What this exercise asks>
(A) Reproduce the text of the serum assay passage between "Peripheral venous blood" and "stored at −20 °C.", inclusive.
(B) According to the serum assay passage, at what wavelength were optical densities read for bFGF?

Passage shown>
Peripheral venous blood samples were collected in sterile test tubes a few hours or a few days before lymphoma therapy was begun. Samples were centrifuged at 2000g for 10 minutes and stored at −20 °C.

Serum VEGF concentrations were determined as serum VEGF immunoreactivity using a quantitative sandwich enzyme immunoassay technique (Quantikine Human VEGF Immunoassay; R&D Systems, Minneapolis, MN) as described earlier.22 Serum bFGF concentrations were determined as serum bFGF immunoreactivity using a quantitative sandwich enzyme immunoassay technique (Quantikine High-Sensitivity Human FGF Basic Immunoassay; R&D Systems) as described earlier.31Both systems use a solid-phase monoclonal and an enzyme-linked polyclonal antibody raised against recombinant human VEGF or bFGF. For each analysis, 100 μL serum was used. All analyses and calibrations were carried out in duplicate. The calibrations on each microtiter plate included recombinant human VEGF or bFGF standards. Optical densities were determined using a microtiter palate reader (Multiscan RC Type 351; Labsystems, Helsinki, Finland) at 450 nm for VEGF and at 490 nm for bFGF. The blank was subtracted from the duplicate readings for each standard and sample. A standard curve was created by plotting the logarithm of the mean absorbance of each standard versus the logarithm of the cytokine concentration. Concentrations are reported as picograms per milliliter.

Source material>
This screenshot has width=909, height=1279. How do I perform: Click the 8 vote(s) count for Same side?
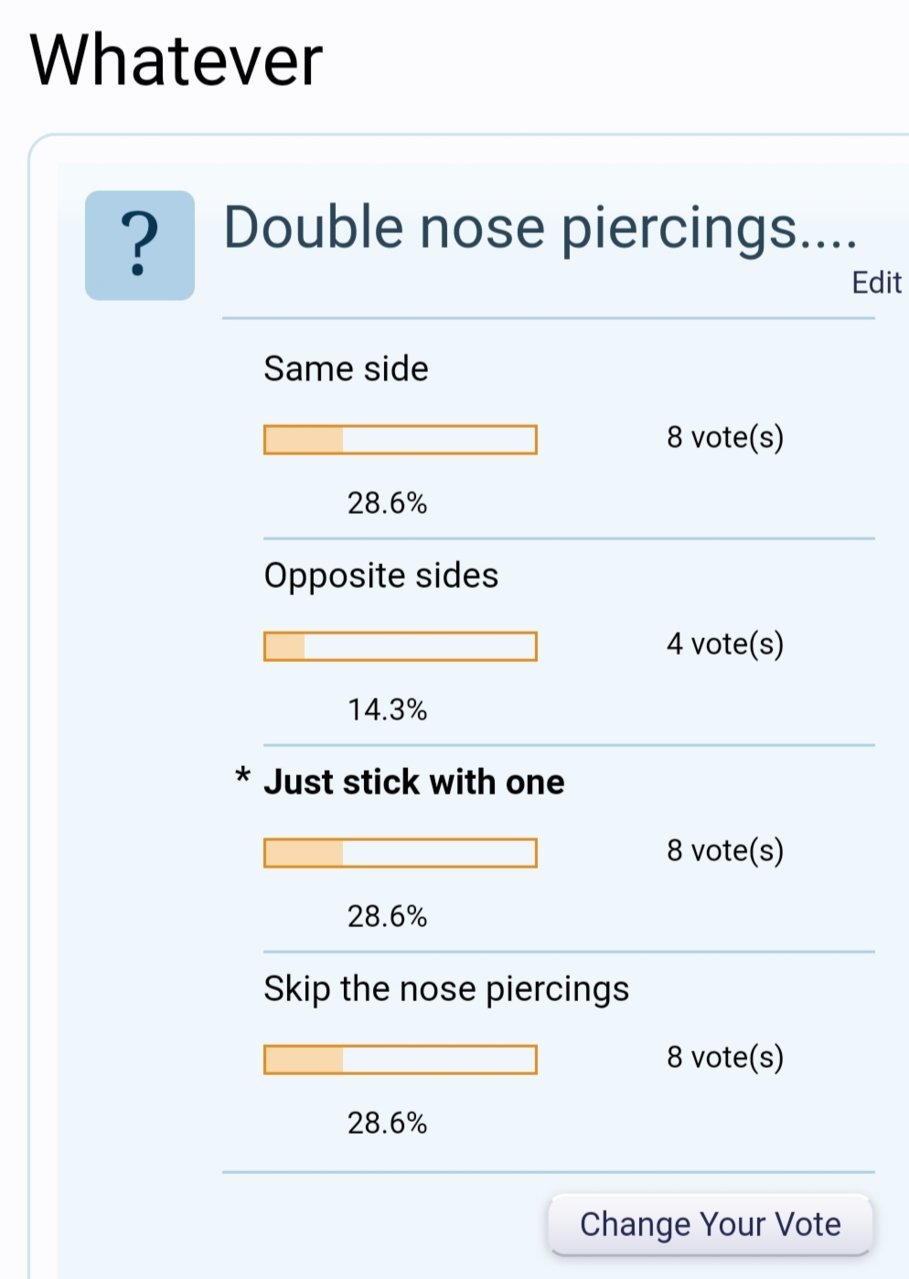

List of answers>
(A)
Peripheral venous blood samples were collected in sterile test tubes a few hours or a few days before lymphoma therapy was begun. Samples were centrifuged at 2000g for 10 minutes and stored at −20 °C.

(B) 490 nm